Good Earth Dairy has taken advantage of the 300,000-odd feral camels roaming inland Australia to establish a herd of 160 at its Dandaragan farm 200km north of Perth.

Now it’s bringing one of its prized milkers to Gilbert’s Fresh in Hilton next Friday July 28 to try and sway locals from their heifer juice.

Dairy CEO Marcel Steingiesser says there’s research on the horizon which is going to “blow away” cow’s milk and other nutty substitutes, but what’s known already is pretty impressive.

He says it’s the closest thing to “mother’s milk”; human milk contains higher levels of whey than casein proteins, while in cows that’s reversed which could explain why so many people find it difficult to digest.

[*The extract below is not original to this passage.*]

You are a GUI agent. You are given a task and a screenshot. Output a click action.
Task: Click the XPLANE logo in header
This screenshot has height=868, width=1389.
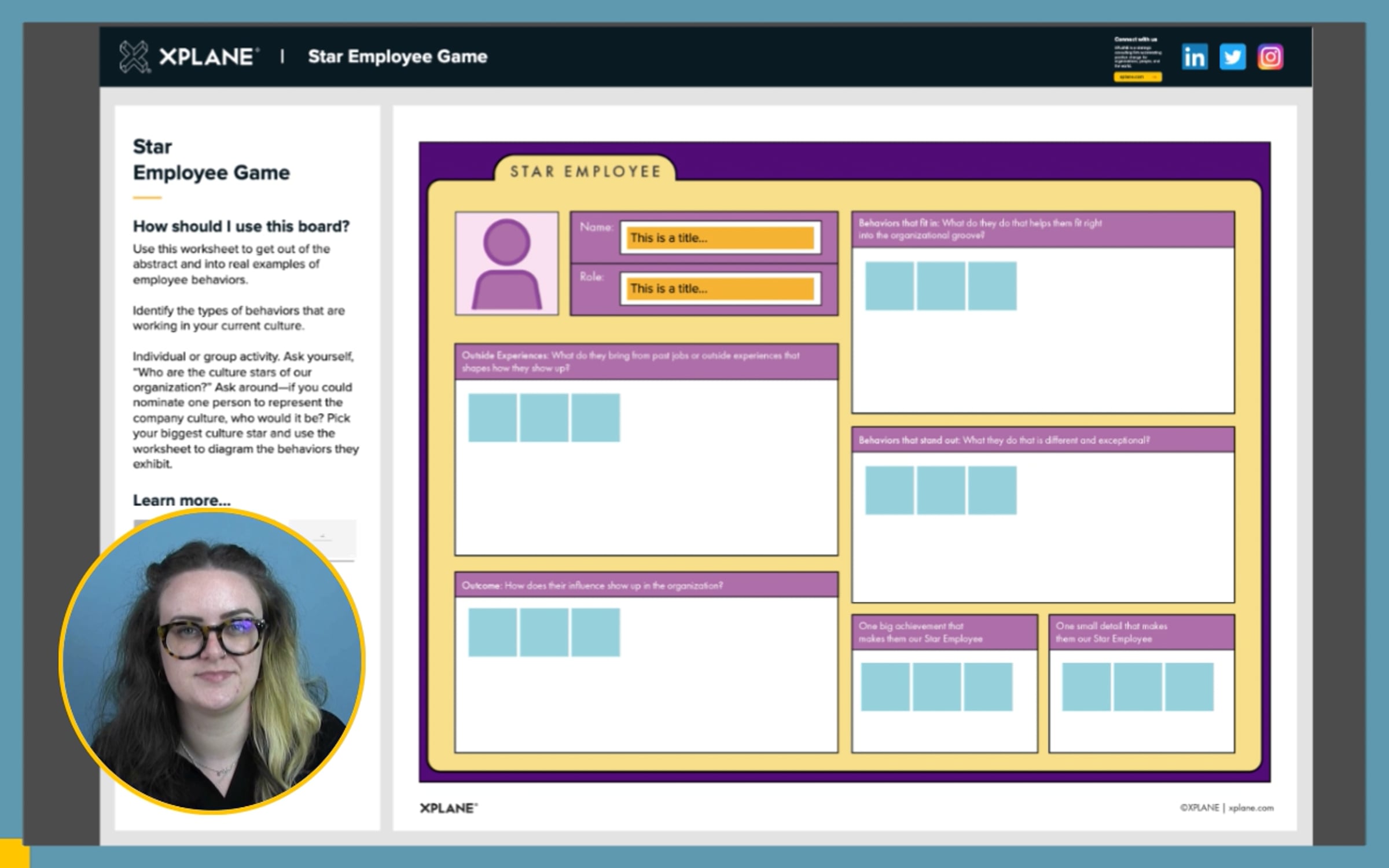(188, 57)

• Good Earth Dairy’s camel-whispering manager Stephen Geppert. Photo supplied

The casein has also caught the eye of autism researchers, who are finding increasing numbers of parents saying their kids can tolerate camel’s milk far better than cow’s milk. A study even found it could improve behaviour.

The milk has also been proven in studies to help fight diabetes, as the proteins are short and mimic insulin.

“Cow’s milk also has a common allergen, beta lactoglobulin, and while a lot of people think that they’re intolerant, many would be allergic,” says Mr Steingiesser.

He says camel’s milk is also packed full of nutrients, with about three times as much calcium than cow’s milk, as well as bumper amounts of phosphorus, magnesium, zinc and potassium.

“A camel dairy also has a significantly smaller environmental footprint, as camels are from the desert and are good at retaining their moisture.”

Unlike cows, which are separated from the calves immediately, the camel dairy needs to keep the pair together to get the milk, which Mr Steingiesser says makes it a more ethical choice. The calf will drink from its mother for 3.5 years.

He says people have been responding well to tasting the milk, quickly getting accustomed to its slightly saltier taste (which is an indication of its extra nutritional value) while it’s not even detectable when added to a smoothie.

But price is a stumbling block. Having only a small herd which has to be brought in from the wild and then tamed by the dairy’s “camel whisperer” Stephen Geppert, it’s not cheap to produce and a litre will set you back around $20. Camels are also notoriously bad mothers, which means the cameleer has to be a constant midwife to help her bond with the calf.

But Mr Steingiesser hopes that will steadily decrease in response to demand, and he says Good Earth could theoretically stock 10,000 females and their calves if he could get council approval.

He’s also hopeful WA has something the rest of the camel-drinking world will want; a product free of foot and mouth and other diseases.

“We have the only clean camels in the world,” he says.

“This is a global product, and we could end up with a workforce of thousands in WA.”

If you want to get a selfie with a camel, as well as a free taste of their milk, head to Gilbert’s Fresh in Hilton between 12.30 and 3pm on Friday July 28.